Infine, è da tenere conto che la natura tributaria della tassa per la depurazione delle acque reflue è stata riconosciuta dalla Consulta 8 ottobre 2008, n. 335, la quale ha aggiunto che nel sistema delineato dalla legge n. 36 del 1994 la tariffa del servizio idrico integrato, articolato in tutte le sue componenti – e, quindi, anche quella relativa al servizio di depurazione – ha natura di corrispettivo di prestazioni contrattuali e non di tributo.

Da ciò, i giudici di legittimità costituzionale hanno desunto che è costituzionalmente illegittimo vuoi l’articolo 14, comma 1, della legge 5 gennaio 1994, n. 36 (sia nel testo originario sia nel testo modificato dall’articolo 28 della legge 31 luglio 2002, n. 179), nella parte in cui prevede che la quota di tariffa riferita al servizio di depurazione è dovuta dagli utenti, vuoi l’articolo 155, comma 1, primo periodo, del decreto legislativo 3 aprile 2006, n. 152, nella parte in cui prevede che la quota di tariffa riferita al servizio di depurazione è dovuta dagli utenti in ogni caso.

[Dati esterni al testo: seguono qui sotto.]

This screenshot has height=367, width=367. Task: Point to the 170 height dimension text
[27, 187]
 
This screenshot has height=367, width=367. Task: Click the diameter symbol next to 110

Infatti, come noto, dal 3 ottobre 2000, la tassa è stata sostituita dalla tariffa del servizio idrico integrato, della quale una quota è riferita al servizio di depurazione, quota che la decisione in nota qualifica in termini di “corrispettivo di una prestazione commerciale complessa che, per quanto determinata nel suo ammontare in base alla legge, trova fonte non in un atto autoritativo direttamente incidente sul patrimonio dell'utente, bensì nel contratto di utenza”, per effetto dell’articolo 24 del Dlgs 18 agosto 2000, n. 258, che ha soppresso l’articolo 62, commi 5 e 6 del Dlgs 11 maggio 1999, n. 152, i quali avevano posticipato l’entrata in vigore della legge 5 gennaio 1994, n. 36, istitutiva del servizio idrico integrato.